J.P. Morgan Chase is scheduled to report fourth-quarter earnings before the opening bell Tuesday.
Here’s what Wall Street expects:
Earnings: $2.20 a share, a 25 percent increase from a year earlier, according to Refinitiv.
Revenue: $26.8 billion, a 5.4 percent increase from a year earlier.
Net Interest Margin: 2.54 percent, according to FactSet
Trading Revenue: Equities $1.29 billion, Fixed Income $2.20 billion
J.P. Morgan, the biggest U.S. lender, is closely watched by analysts and investors as a bellwether for the financial industry.
Bank stocks were pummelled last year, particularly in the fourth quarter, on fears that a recession could be on the horizon, meaning rising losses across consumer and corporate loans. It was a comedown after the U.S. tax overhaul meant banks would produce billions of dollars more in profit in 2018, setting expectations for a rally in bank shares.
Still, under CEO Jamie Dimon, J.P Morgan has exceeded analysts’ profit expectations for 15 straight quarters. The bank has leading market share in retail, corporate and investment banking lines, giving it a diverse set of businesses to lean on when a particular area suffers.
Choppy markets in December probably crimped trading and investment banking fees at J.P. Morgan, according to Barclays analyst Jason Goldberg. Trading and investment banking revenue for the biggest U.S. banks probably fell up to 10 percent in the fourth quarter, driven by weakness in fixed income trading and debt and equity issuance.
On Monday, rival bank Citigroup posted profit that beat analysts’ estimates on cost cutting and a revenue shortfall triggered by a 21 percent decline in fixed income trading.
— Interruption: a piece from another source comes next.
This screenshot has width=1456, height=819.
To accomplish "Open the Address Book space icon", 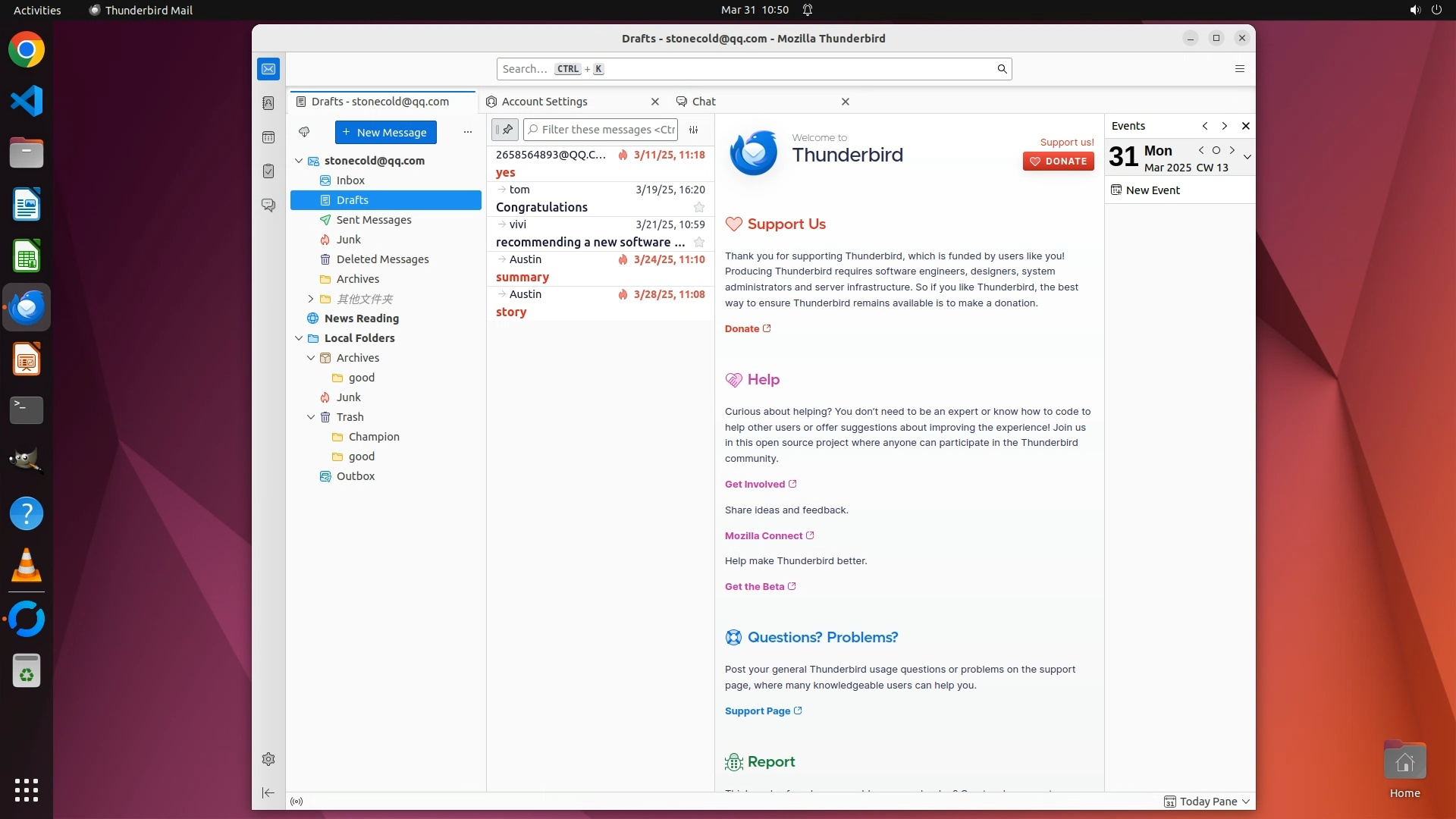I will click(268, 103).
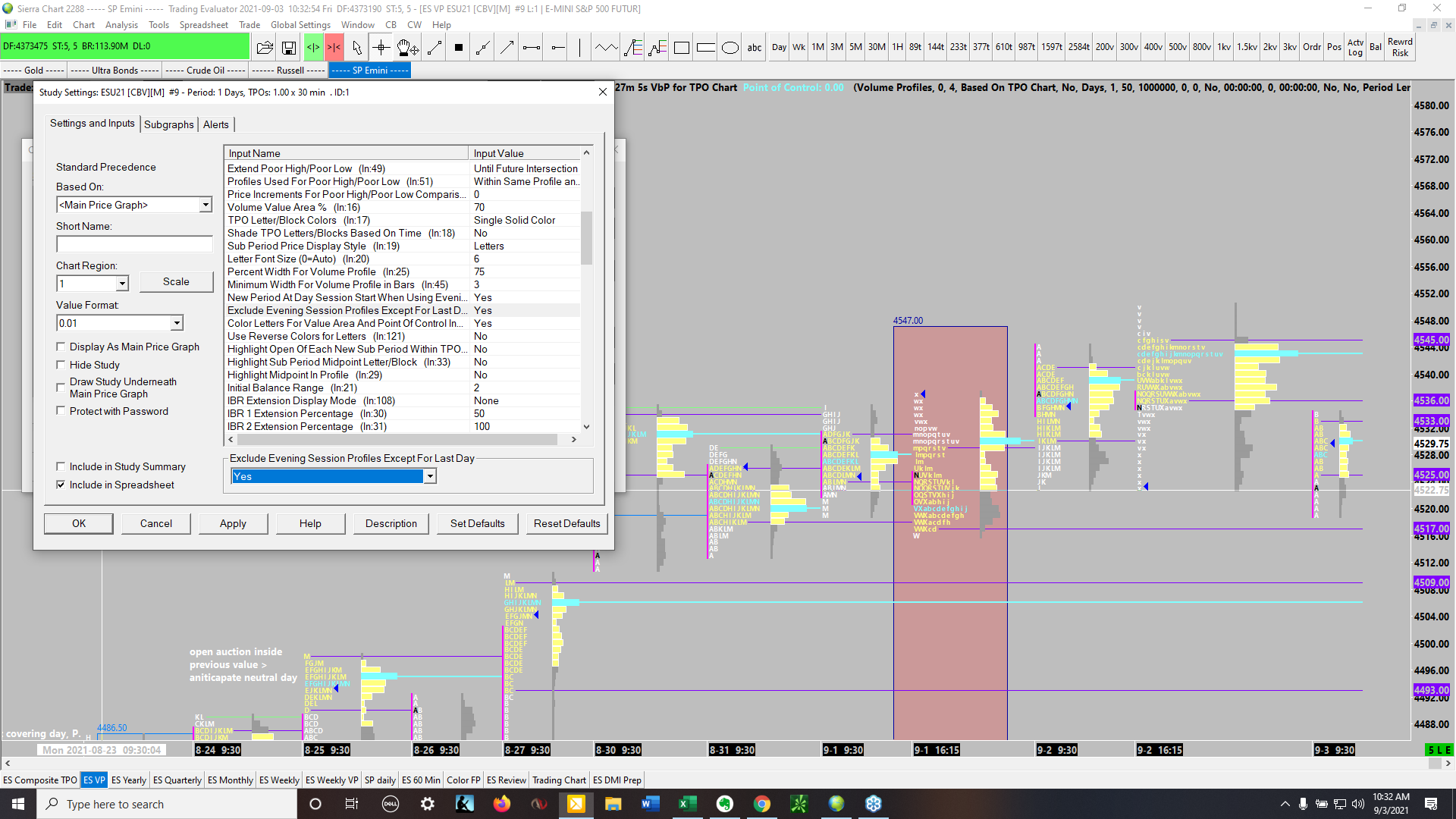The width and height of the screenshot is (1456, 819).
Task: Open the Exclude Evening Session Yes dropdown
Action: coord(430,476)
Bank of America, Goldman Sachs and Morgan Stanley report later this week.
As for lending operations, analysts expect that growth in loans and net interest margin, a key measure of profitability, amid interest rate increases should benefit banks in the quarter. J.P. Morgan may post core loan growth of 6 to 7 percent in the quarter, Goldberg said.
Shares of J.P. Morgan fell 8.7 percent last year, the smallest decline among the six biggest banks and a better showing than the 20 percent decline of the KBW Bank Index. As a result, J.P. Morgan has the highest price-to-book value among its peers.